Scarista Beach -Isle of Harris Photography

The next day we would return to the Salt Flats at Sacrista (ok, just past Scarista). The salt flats don’t look much from the road but make the effort to get down to them and they offer superb leading lines looking towards a distant hill. We made a conscious effort to get there super early, knowing the light could come and go. Even still, driving along we felt like we had missed it. We got down the flats and had to endure at least an hour of rain and snow. Our feet were freezing, stood on the snowy marshes and it felt like it wouldn’t happen again. For me, I loved the location because I hadn’t see a shot of it with the snow before. A break in the clouds started to appear and it was a case of tracking the gap with the sun. It finally broke through, unfortunately slightly too late to hit the flats but the light on the hillside to the right and the distance was lovely and it also gave the sky a nice colour. Overall this is probably one of my favourite shots from the trip.

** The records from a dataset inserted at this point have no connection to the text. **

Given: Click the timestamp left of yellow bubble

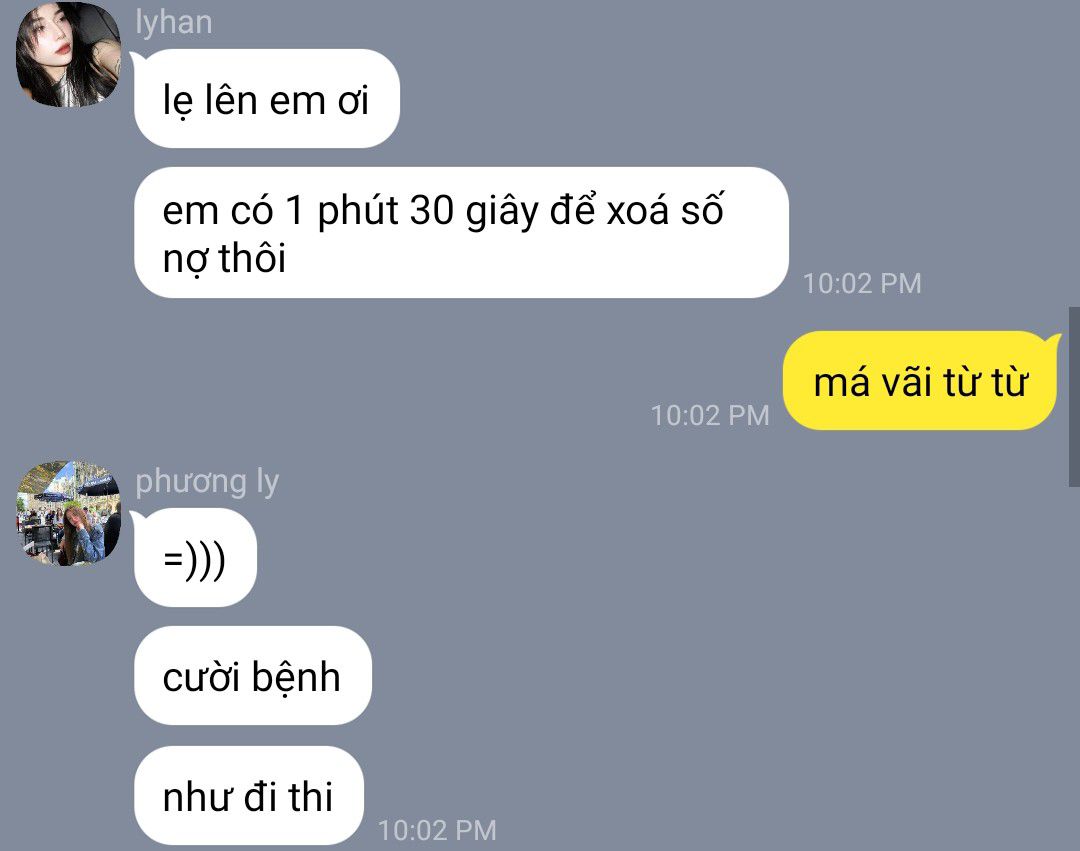Looking at the screenshot, I should point(709,416).
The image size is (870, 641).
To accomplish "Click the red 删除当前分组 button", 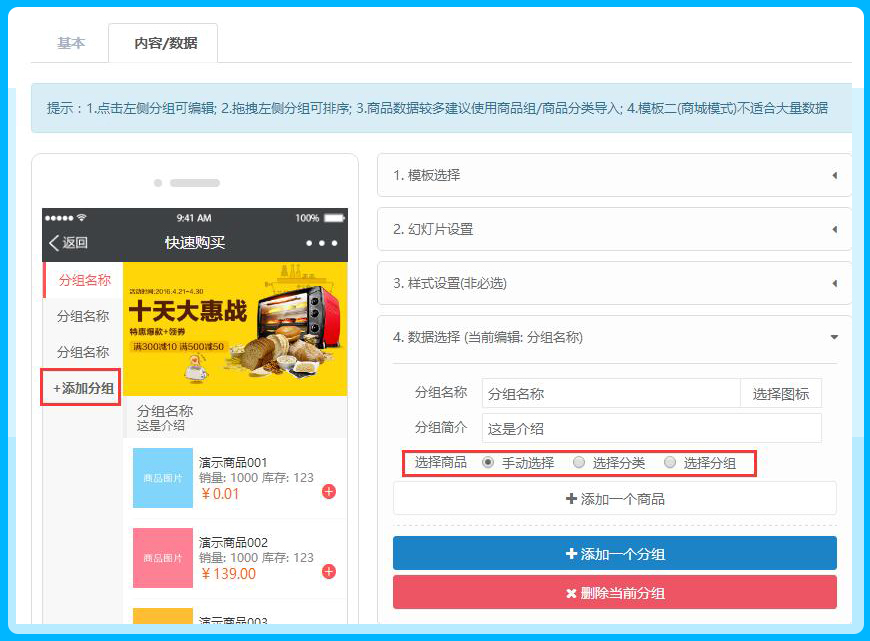I will [x=614, y=593].
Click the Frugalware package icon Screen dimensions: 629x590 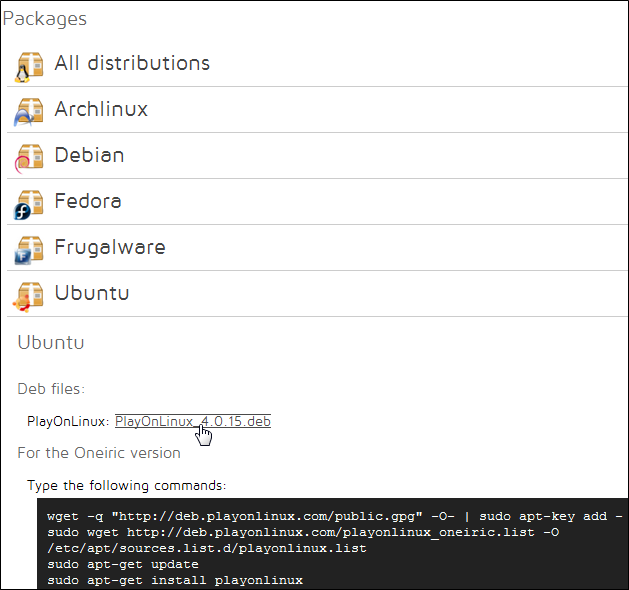pyautogui.click(x=30, y=249)
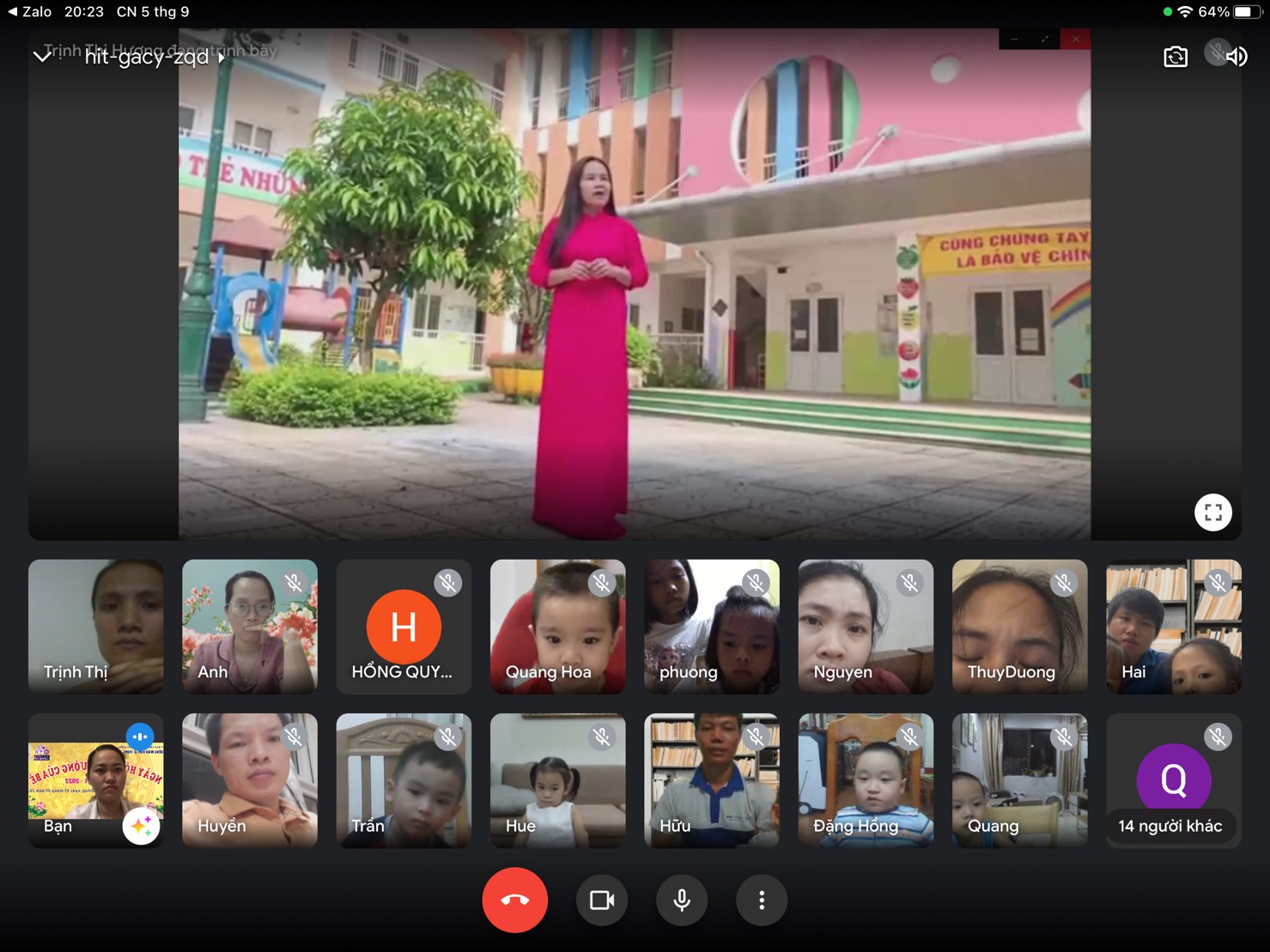Tap muted mic icon on Hữu's tile
Image resolution: width=1270 pixels, height=952 pixels.
click(x=756, y=737)
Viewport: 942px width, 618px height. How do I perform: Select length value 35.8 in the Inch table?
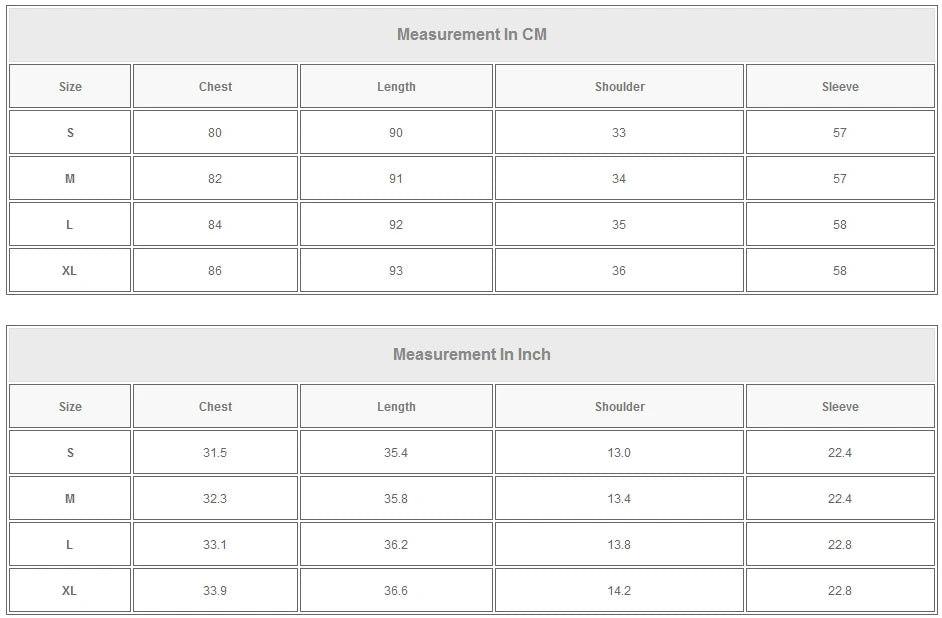coord(396,499)
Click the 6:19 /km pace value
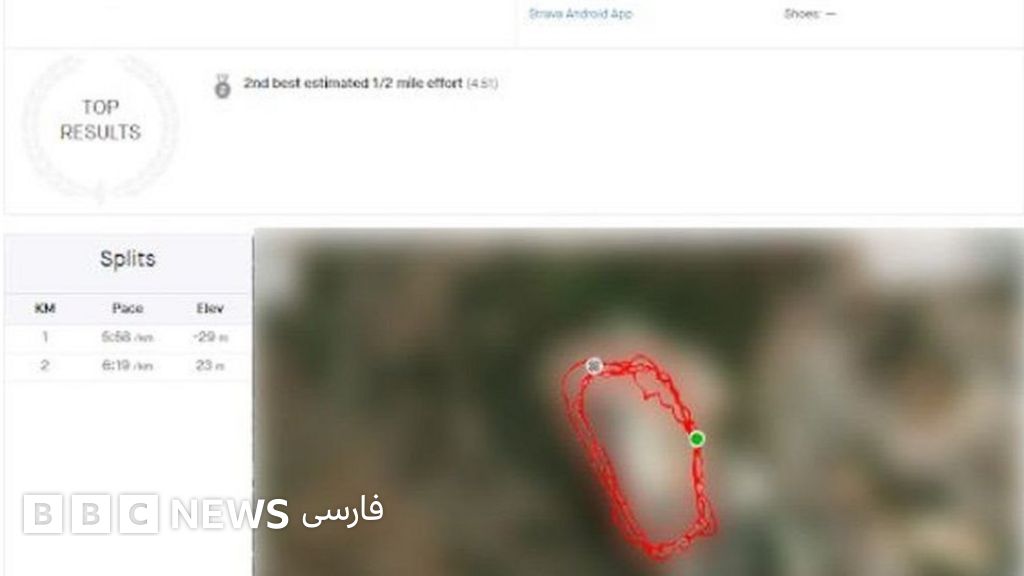The height and width of the screenshot is (576, 1024). click(127, 365)
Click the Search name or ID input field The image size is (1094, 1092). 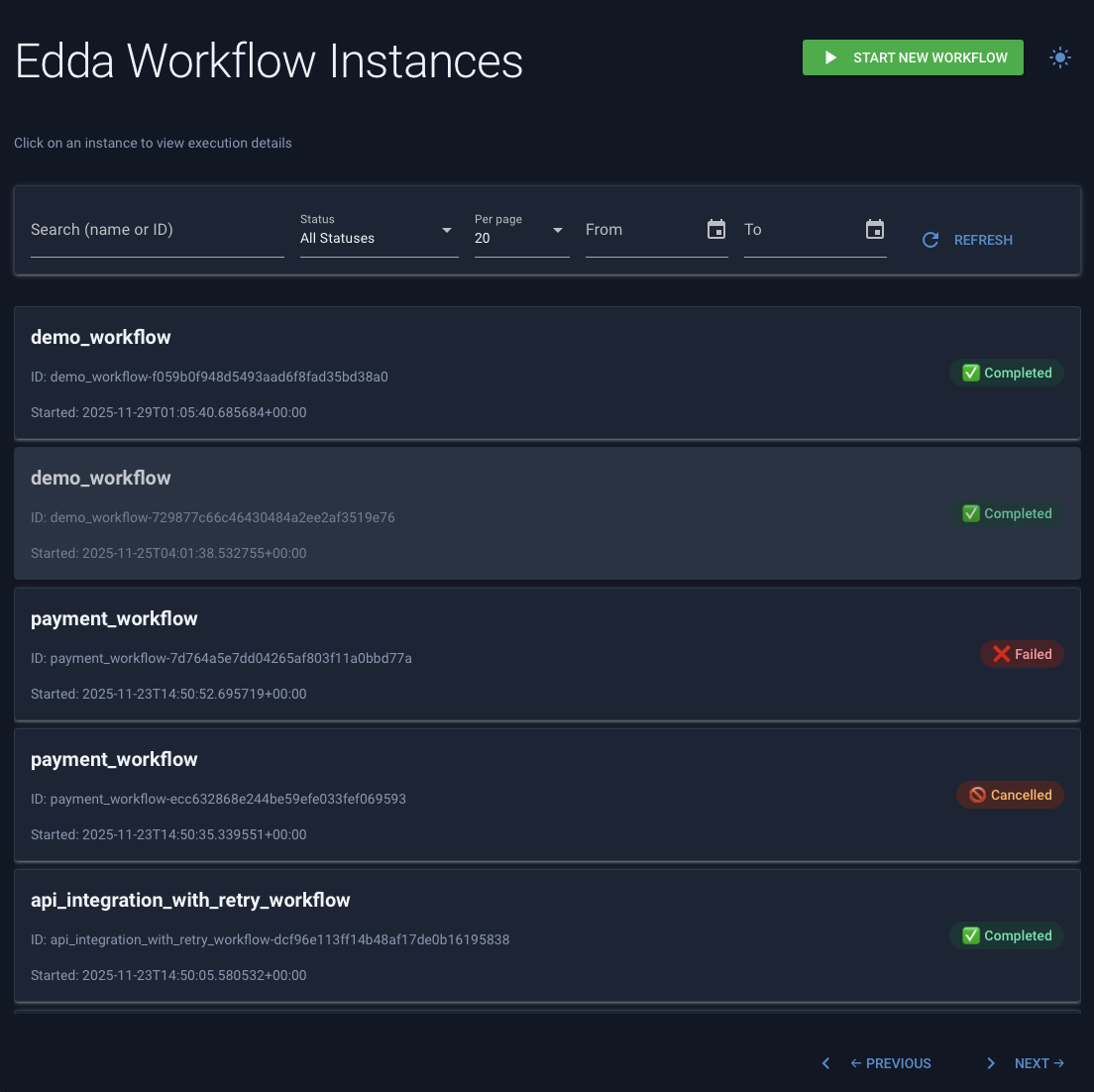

Scarista Salt Flats Snowy Sunset -Isle of Harris Photography

It felt incredibly good to get that one in the bag after the conditions endured. At this point, I’ve got to admit I felt pretty photographed out. We had been out pretty much every day, chasing the conditions, even if you don’t see a shot from every day. I felt like I had well and truly got my fix but it felt hard to have a rest day when the conditions were to just keep giving.

We headed up to our last spot of the trip which was Husinish, another quiet and secluded beach on Harris with an interesting drive to get there. On arrival we instantly fell in love with it and could see its potential. At this point we didn’t mind if the conditions didn’t happen but we could tell they would, so we got our cameras out and headed down to the beach early again.

We got lucky here, the tide was coming in at the perfect rate for the location. Our first spot was lovely and a big rain cloud drifted over, along with the sun just peeking through. I really wish I had thought to wet the whole of the rock first though:

Hushinish Sunset - Isle of Harris Photography

Then once the sun had gone in and the tide had really come up, we swapped positions to this spot:

Hushinish Sunset Long Exposure - Isle of Harris Photography

Hushinish turned out to be our favourite beach from the whole two weeks. There was just a nice feel to it and it really surprised us when you hardly hear anything about it or see any photos of it.

The day after we decided to head back home, getting up early to catch the first ferry and make the long trip back down to Derbyshire. The whole two weeks had been amazing. In the first week we talked about returning to Harris, perhaps in the summer because we loved it that much but after two weeks there we are no longer in such a rush, knowing we’ve seen it in some amazing conditions. I think I will eventually return to run a workshop, so keep an eye out or sign up to my mailing list.

On a side note, a lot of these shots were taken using KASE filters which you can also purchase through my website.

Thank you for taking the time to read through this very long blog!